- Required work:
Task for the records below: copy exactly, and only, the line containing "The height and width of the screenshot is (364, 644)." and every line after it to the end, with pictures left out.

Entries taken from a collection
□ □ □ □ □

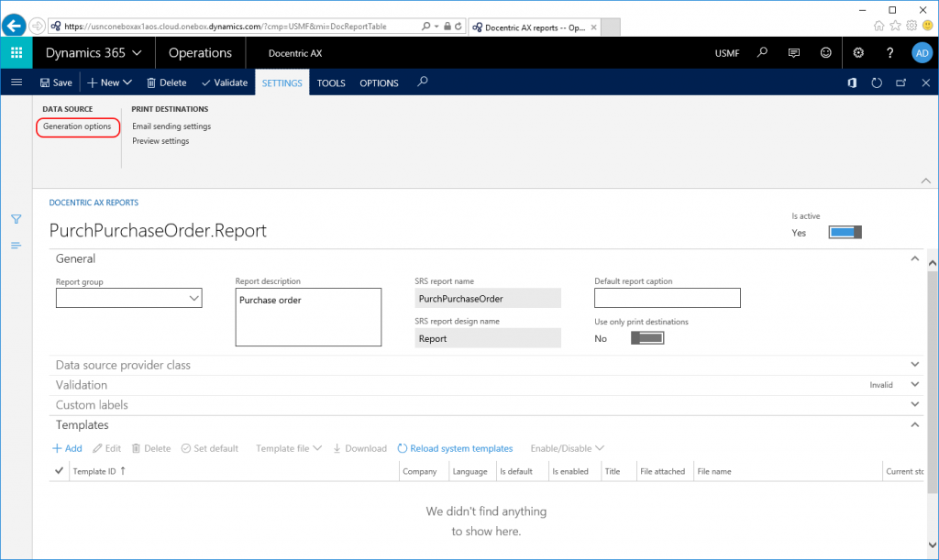Open Generation options under Data Source
The width and height of the screenshot is (939, 560).
(x=77, y=126)
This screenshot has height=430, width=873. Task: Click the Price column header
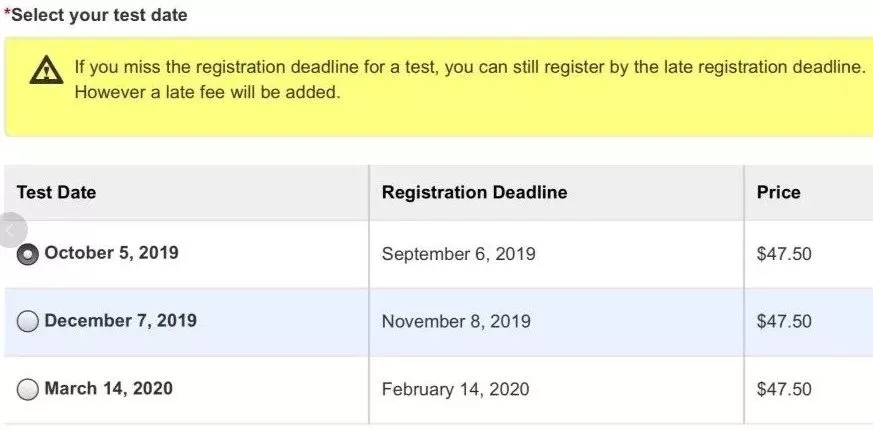tap(778, 192)
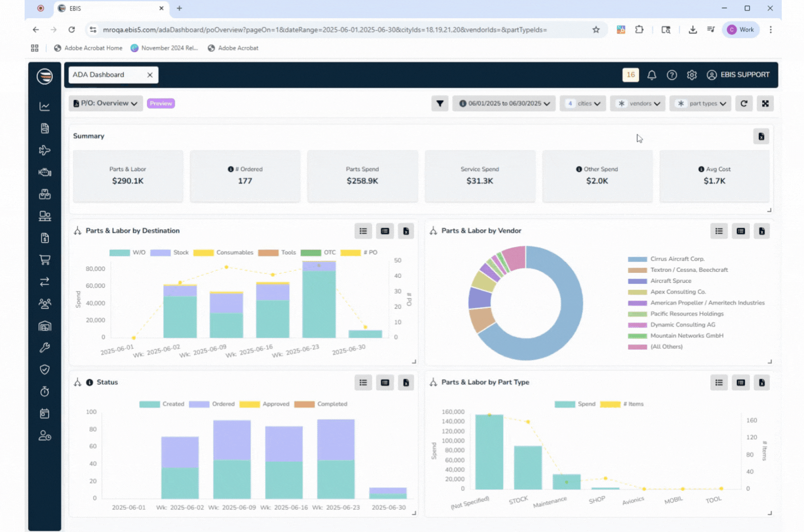The image size is (804, 532).
Task: Click the EBIS SUPPORT user button
Action: [x=738, y=75]
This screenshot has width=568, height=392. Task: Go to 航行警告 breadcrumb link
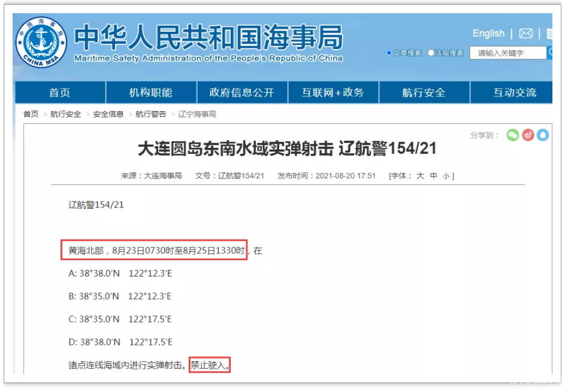150,114

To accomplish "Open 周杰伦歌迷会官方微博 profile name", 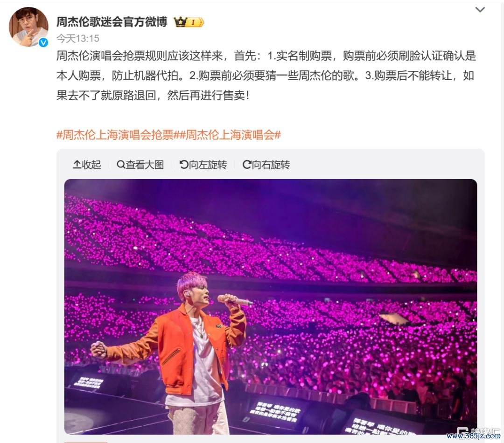I will [x=112, y=22].
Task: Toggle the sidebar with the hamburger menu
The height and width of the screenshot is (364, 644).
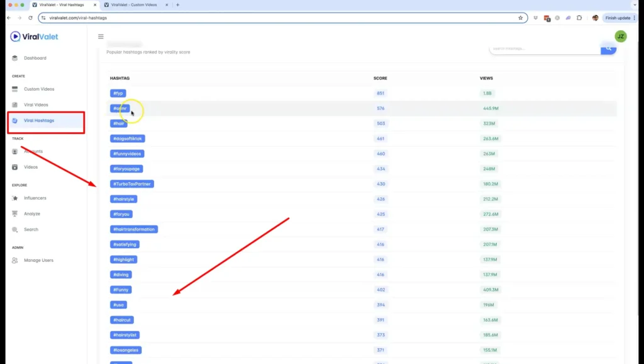Action: pos(101,37)
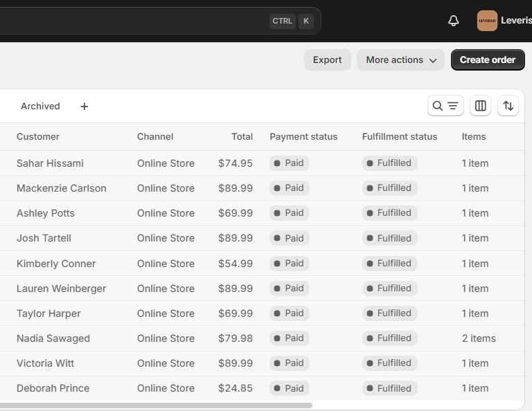Click the Create order button

(488, 60)
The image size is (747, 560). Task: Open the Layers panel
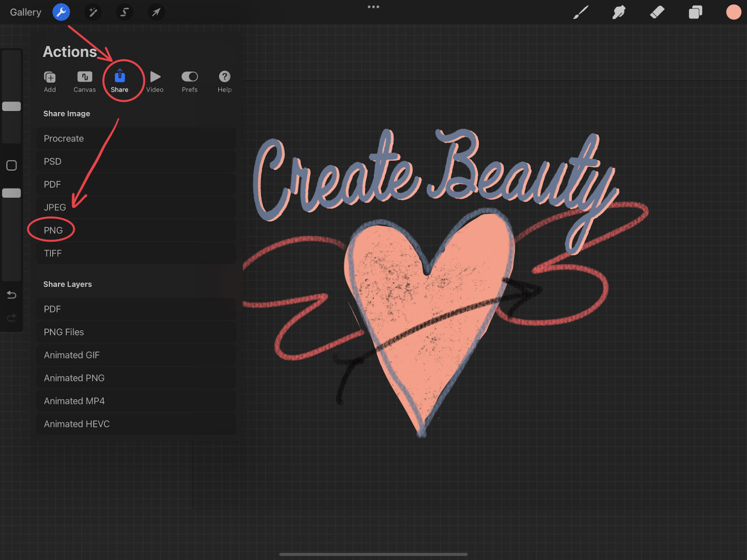[695, 12]
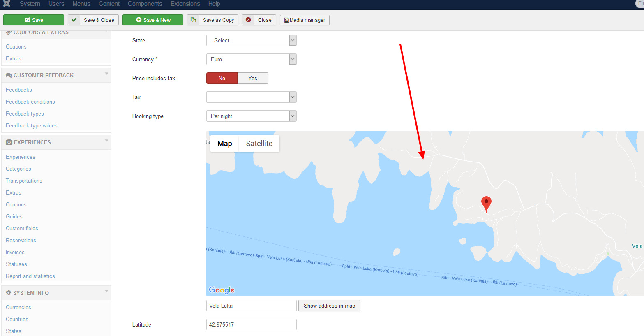Click the Experiences camera icon
This screenshot has width=644, height=336.
(9, 142)
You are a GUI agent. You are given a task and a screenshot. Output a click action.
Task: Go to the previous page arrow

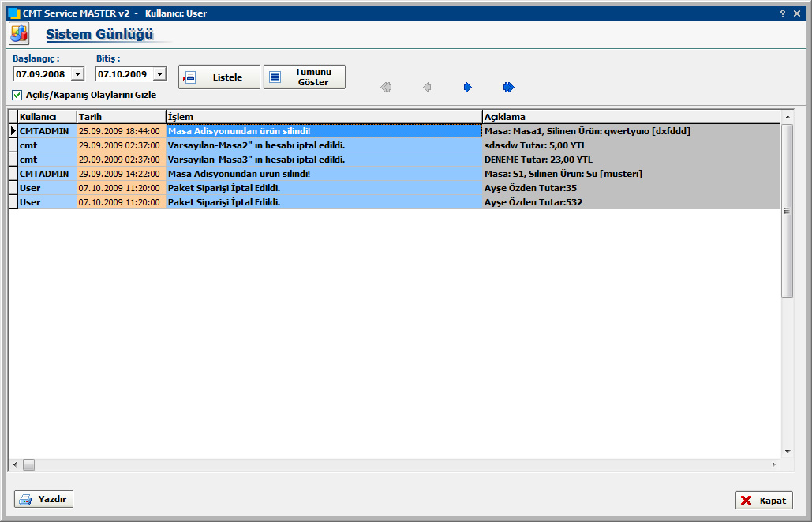(x=427, y=88)
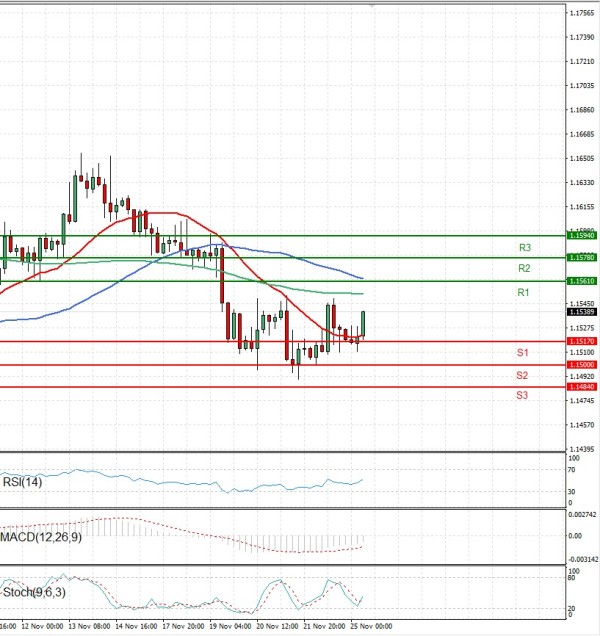The image size is (600, 636).
Task: Click the R3 resistance label
Action: point(524,247)
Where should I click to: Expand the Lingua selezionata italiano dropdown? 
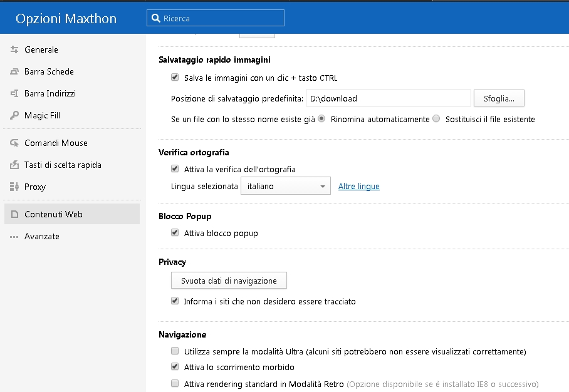point(286,185)
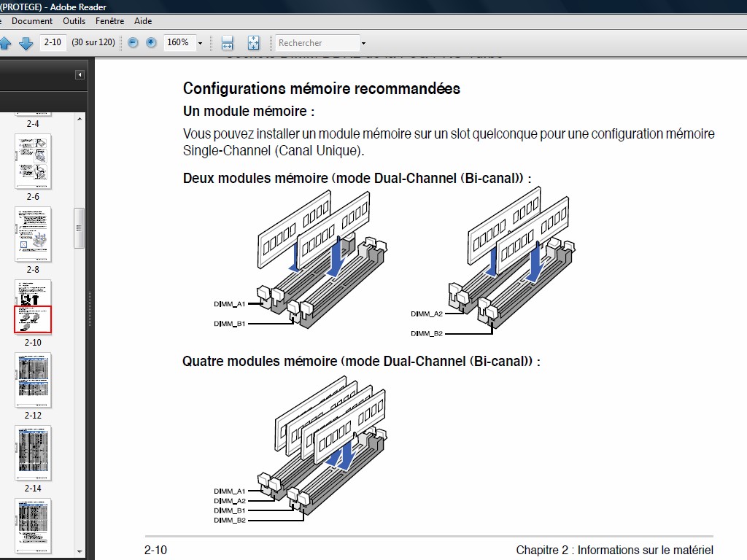Viewport: 747px width, 560px height.
Task: Fit page width with scrolling icon
Action: [x=227, y=43]
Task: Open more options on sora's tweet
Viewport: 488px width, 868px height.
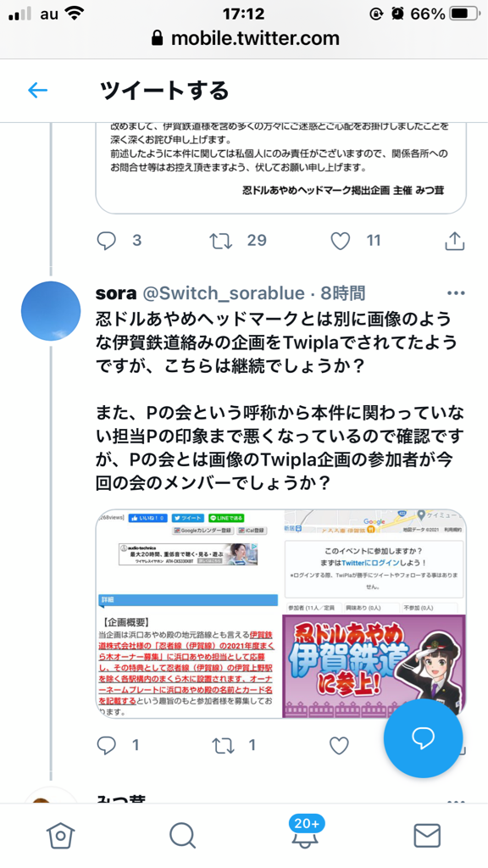Action: tap(456, 292)
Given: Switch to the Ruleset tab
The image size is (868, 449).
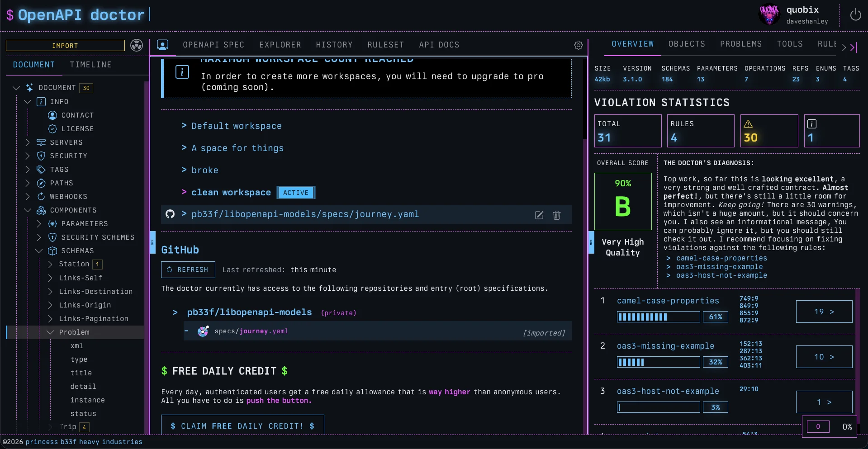Looking at the screenshot, I should (385, 45).
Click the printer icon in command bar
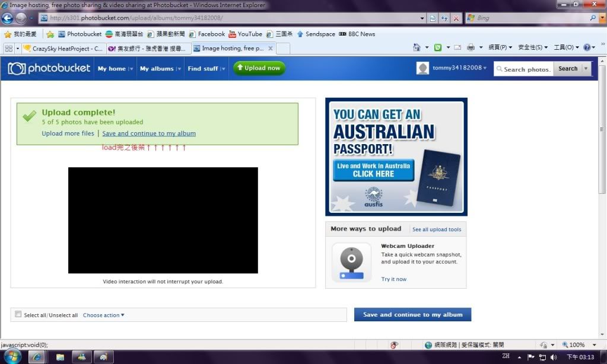The width and height of the screenshot is (607, 364). pyautogui.click(x=471, y=47)
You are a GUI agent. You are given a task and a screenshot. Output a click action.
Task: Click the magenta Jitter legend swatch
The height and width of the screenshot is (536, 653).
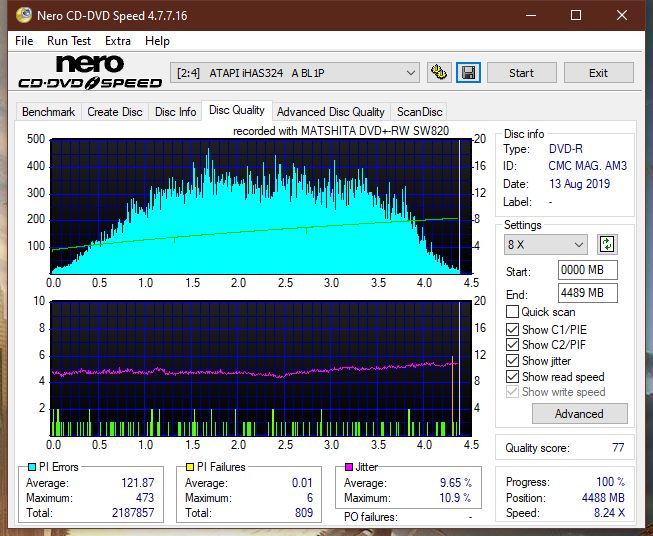(349, 467)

□ □ □ □ □

- Result of the exercise:
The height and width of the screenshot is (364, 644).
Action: pos(101,37)
Click the Create order button

(488, 60)
The image size is (747, 560). Task: Open the Layers panel
[695, 12]
Click the Experiences camera icon
This screenshot has width=644, height=336.
(9, 142)
You are a GUI agent. You are given a task and a screenshot. Output a click action.
Task: Go to the previous page arrow

(x=427, y=88)
The image size is (600, 636).
Task: Click the R3 resistance label
Action: point(524,247)
Where should I click to: Expand the Lingua selezionata italiano dropdown? 
point(286,185)
Viewport: 747px width, 560px height.
Task: Fit page width with scrolling icon
Action: [x=227, y=43]
Task: Open more options on sora's tweet
Viewport: 488px width, 868px height.
Action: tap(456, 292)
Given: Switch to the Ruleset tab
The image size is (868, 449).
Looking at the screenshot, I should (385, 45).
Click the printer icon in command bar
The width and height of the screenshot is (607, 364). pyautogui.click(x=471, y=47)
You are a GUI agent. You are given a task and a screenshot. Output a click action.
Task: Click the magenta Jitter legend swatch
The height and width of the screenshot is (536, 653).
(349, 467)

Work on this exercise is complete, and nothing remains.